IL CORTO CIRCUITO DELLA CRISI: QUALE AGENDA DRAGHI PUÒ ESISTERE SENZA DRAGHI?

Il Presidente del Consiglio dà prova di autocontrollo e guida questa fase difficile con mano ferma. Come si andrà alle elezioni del prossimo anno? L’idea di resuscitare la vecchia dialettica tra centrodestra e centrosinistra non è aderente alla pressione di nuove urgenze e prospettive. Intanto bisogna evitare la crisi di governo, poi servirà una mappa per orientarsi nella navigazione verso l’approdo elettorale.

In mezzo al frastuono le parole di Draghi risuonano nitide. Di questi tempi è già molto, più di quello che la sfibrata condizione politica mediamente può offrire.

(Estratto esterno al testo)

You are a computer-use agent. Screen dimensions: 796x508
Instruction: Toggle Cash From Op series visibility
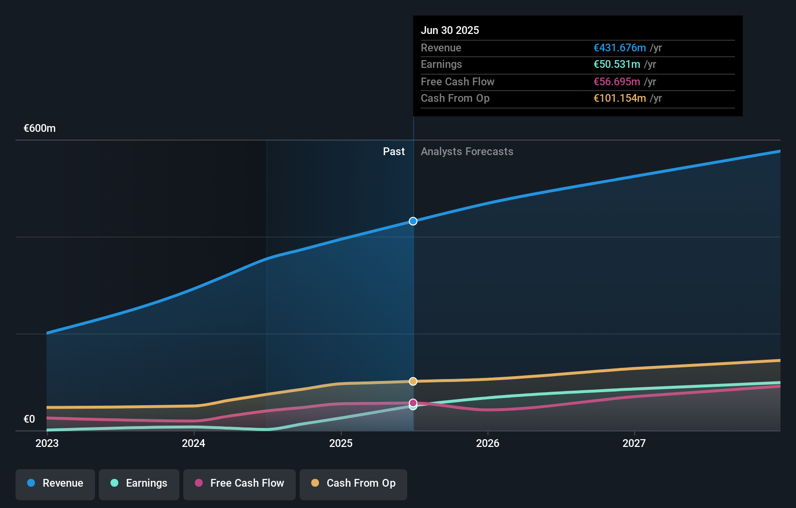point(353,484)
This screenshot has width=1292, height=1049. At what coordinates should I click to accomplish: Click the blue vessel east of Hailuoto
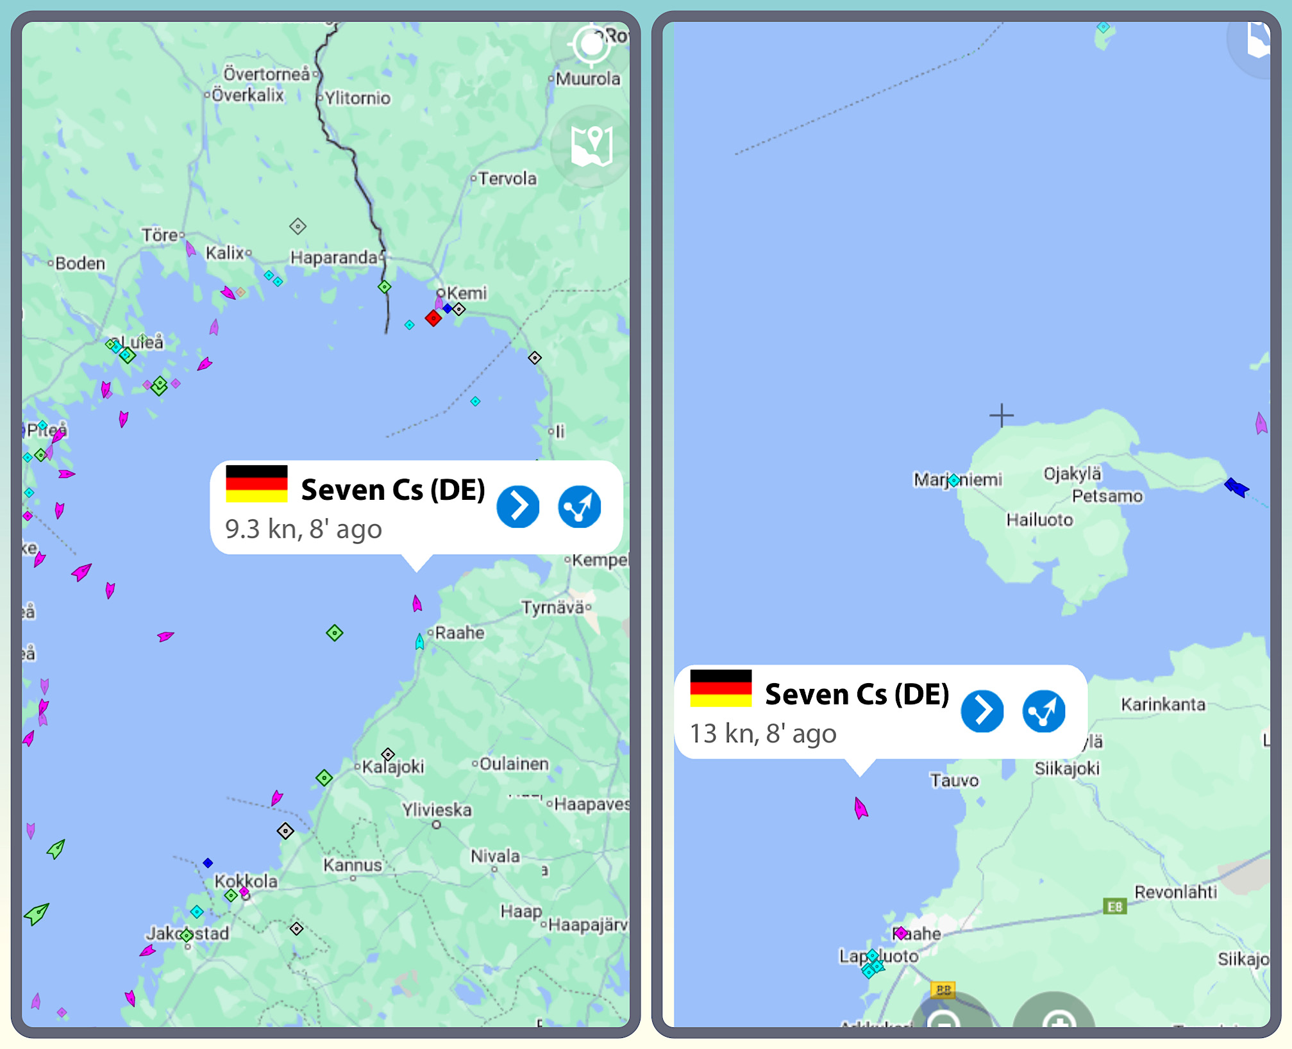[x=1236, y=487]
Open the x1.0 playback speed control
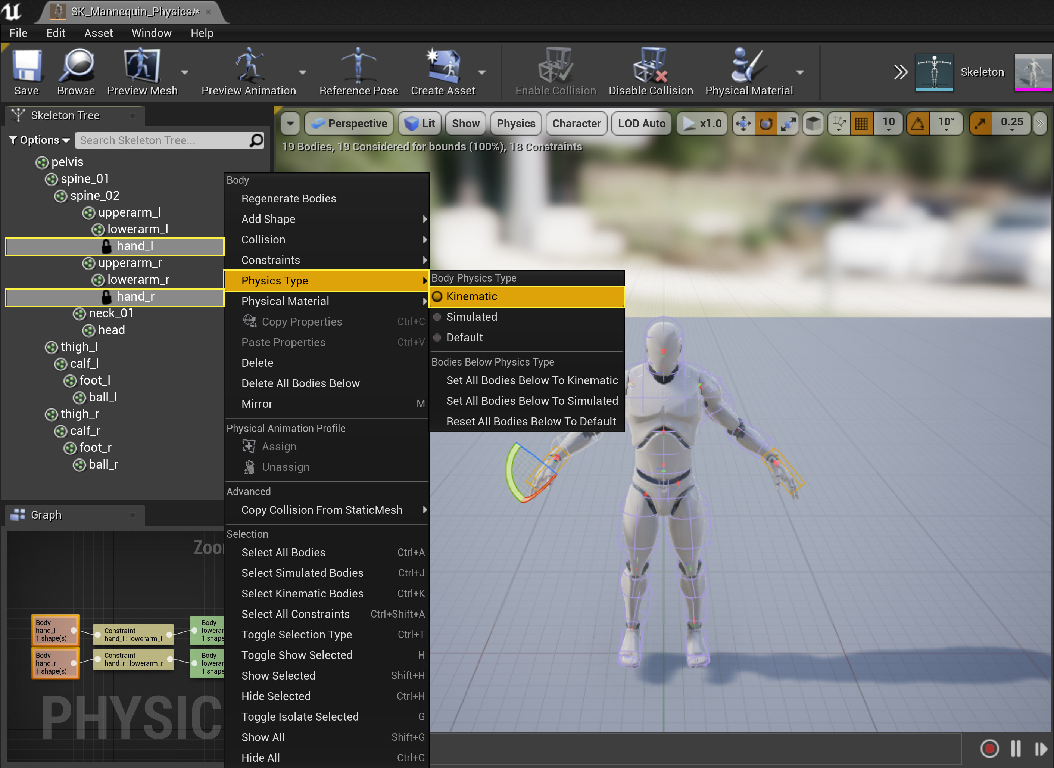 702,124
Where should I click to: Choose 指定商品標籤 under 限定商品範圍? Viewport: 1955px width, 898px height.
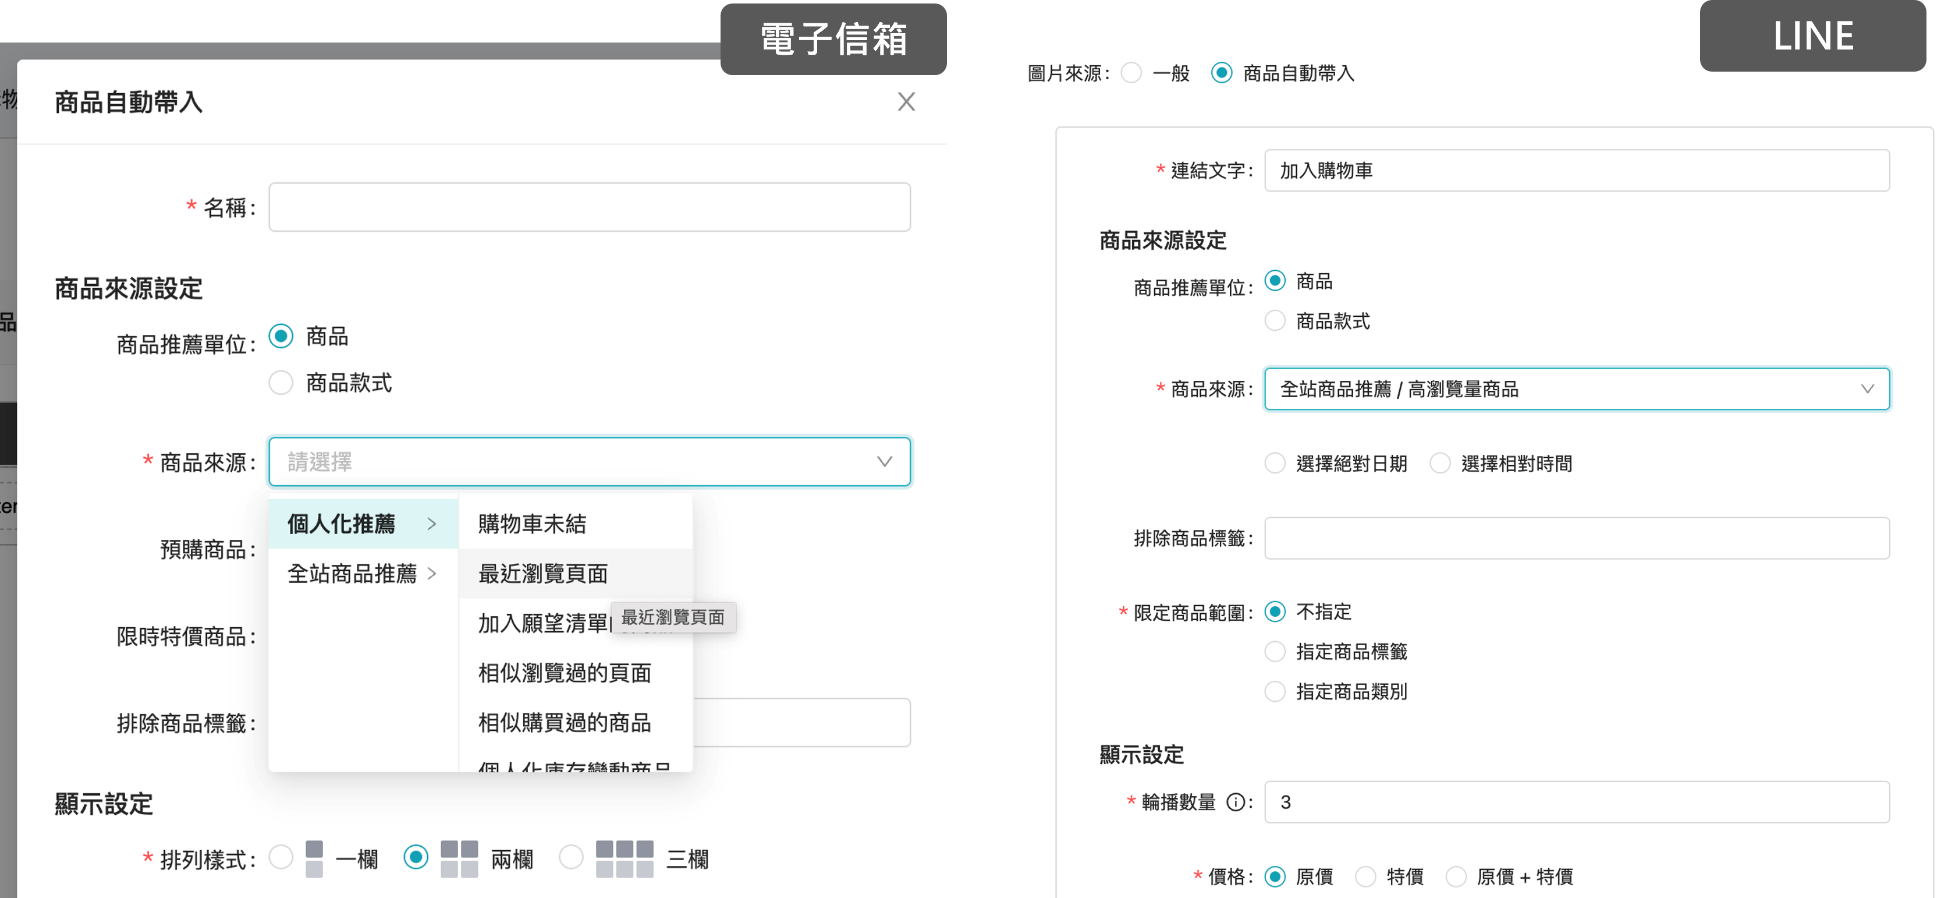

Ed è un pregio la chiarezza che si ricava ascoltandole, mentre l’accumulo delle altrui verbosità indica la stratificazione di discorsi ultimativi, residua frontiera del populismo. 

Stile e sostanza, dunque, polarizzano l’attenzione di chi accoglie questo eloquio di responsabilità, ma insieme di concretezza e speranza. Sicché le emergenze, gravide di minacce, sono affrontate con una dose elevata di consapevolezza e moderato ottimismo circa la tenuta del nostro Paese, di solito bistrattato. Il Presidente del Consiglio ne ha dato prova ieri sera alla cena organizzata dalla stampa estera: “Attraversiamo – ha detto – diverse crisi, dall’invasione dell’Ucraina, ai costi dell’energia, all’inflazione. Ma in un momento così difficile l’Italia resta un Paese forte. Forse è una novità, ma è forte. La nostra economia è in crescita anche se come dicono a Roma non bisogna allargarsi troppo, perchè i rischi restano. I dati sul fabbisogno e i conti pubblici vanno molto bene”. 

Ora, l’iniziativa di Conte ha messo a nudo la fragilità delle alternative che, a partire dalle mosse di questi giorni, sembrano proiettare le loro ombre sullo schermo delle elezioni del prossimo anno. Non si materializza alcuna proposta convincente, dato che l’esercizio di riabilitazione fisica delle vecchie coalizioni assomiglia a uno spettacolo di prestigiatori alle prese con il futuro. Il campo largo, vagheggiato a sinistra, fa pensare a misure catastali di una politica immaginifica. Eppure, in questa evocazione, un senso è possibile pure trovarlo: la formula di unità nazionale dovrebbe lasciare il posto a una nuova maggioranza, disegnata attorno al Pd, che metterebbe insieme i progressisti (e i moderati) coinvolti nel governo Draghi. Il punto è che l’instabilità dei Cinque Stelle, sotto la direzione di un Conte politicamente smarrito, rende tutto più complicato.

Altro è invece il discorso di Berlusconi. Tornato al centro della scena politica, come ama ripetere con insistenza, il vecchio leader di Forza Italia prospetta la resuscitazione del centrodestra e la sua vittoria elettorale, per guidare l’Italia attraverso un insieme di forze che oggi sono divise, stando FdI all’opposizione, ma che domani sarebbero unite proprio nell’attuazione della cosiddetta Agenda Draghi: continuità di programmi, si potrebbe insomma dire, ma discontinuità di assetto e guida politica. Può essere, questa, una proposta credibile? Se lo fosse, verrebbe allo scoperto l’amara trasformazione della politica in veicolo di mero impossessamento del potere, facendo sempre ricorso all’armamentario di slogan ad implicito connotato populistico. Dell’esperienza di Draghi, entro questa cornice di ambiguità, non rimarrebbe nulla.

L’auspico è che intanto giovedì al Senato non si consumi lo strappo e il governo venga messo al sicuro. I segnali, a riguardo, sono positivi. Anche i Cinque Stelle avvertono il rischio di una crisi senza sbocchi, con un lento e faticoso trascinamento, come che sia, verso la scadenza elettorale del 2023. Superato questo scoglio, bisognerà tuttavia capire come affrontare la navigazione in mare aperto guardando a un possibile approdo sicuro.